Your objective
Copy exactly the line that contains "Given: Collapse the" plus all remaining lines of the data, and leave out every line before it.

[Stored data]
+---+

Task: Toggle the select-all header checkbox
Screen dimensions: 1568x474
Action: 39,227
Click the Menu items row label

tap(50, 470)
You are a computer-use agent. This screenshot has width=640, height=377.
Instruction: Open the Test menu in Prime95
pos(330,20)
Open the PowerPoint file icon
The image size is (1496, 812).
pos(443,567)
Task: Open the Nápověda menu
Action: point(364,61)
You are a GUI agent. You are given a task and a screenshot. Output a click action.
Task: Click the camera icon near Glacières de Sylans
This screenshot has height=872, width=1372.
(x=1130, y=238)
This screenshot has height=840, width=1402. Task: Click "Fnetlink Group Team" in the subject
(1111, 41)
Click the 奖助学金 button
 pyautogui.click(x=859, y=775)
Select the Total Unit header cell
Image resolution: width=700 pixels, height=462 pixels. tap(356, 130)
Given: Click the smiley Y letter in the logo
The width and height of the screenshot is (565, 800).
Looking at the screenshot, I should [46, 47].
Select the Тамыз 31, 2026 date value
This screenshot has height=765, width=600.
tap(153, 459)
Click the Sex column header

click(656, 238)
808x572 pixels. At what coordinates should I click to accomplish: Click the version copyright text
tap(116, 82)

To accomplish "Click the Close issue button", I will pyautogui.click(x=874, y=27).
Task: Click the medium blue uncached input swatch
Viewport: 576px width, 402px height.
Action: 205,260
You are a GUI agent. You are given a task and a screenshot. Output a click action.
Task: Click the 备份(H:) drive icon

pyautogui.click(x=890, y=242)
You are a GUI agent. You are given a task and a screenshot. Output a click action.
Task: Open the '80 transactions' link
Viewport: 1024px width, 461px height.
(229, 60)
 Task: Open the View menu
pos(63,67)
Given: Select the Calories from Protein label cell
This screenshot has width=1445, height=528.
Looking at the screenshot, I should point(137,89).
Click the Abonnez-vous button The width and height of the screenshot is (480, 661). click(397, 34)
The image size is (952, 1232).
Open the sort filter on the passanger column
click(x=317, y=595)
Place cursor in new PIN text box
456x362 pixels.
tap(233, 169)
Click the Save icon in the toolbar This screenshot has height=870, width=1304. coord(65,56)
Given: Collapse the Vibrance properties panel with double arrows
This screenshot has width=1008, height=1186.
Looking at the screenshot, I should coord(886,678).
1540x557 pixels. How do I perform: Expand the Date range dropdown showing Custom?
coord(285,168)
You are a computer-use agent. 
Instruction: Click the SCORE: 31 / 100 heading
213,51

+---+

Worked solution
Given: Collapse the Vibrance properties panel with double arrows
This screenshot has width=1008, height=1186.
Looking at the screenshot, I should coord(886,678).
1540x557 pixels. How do I perform: Expand the Date range dropdown showing Custom?
coord(285,168)
You are a computer-use agent. 
Instruction: Click the SCORE: 31 / 100 heading
213,51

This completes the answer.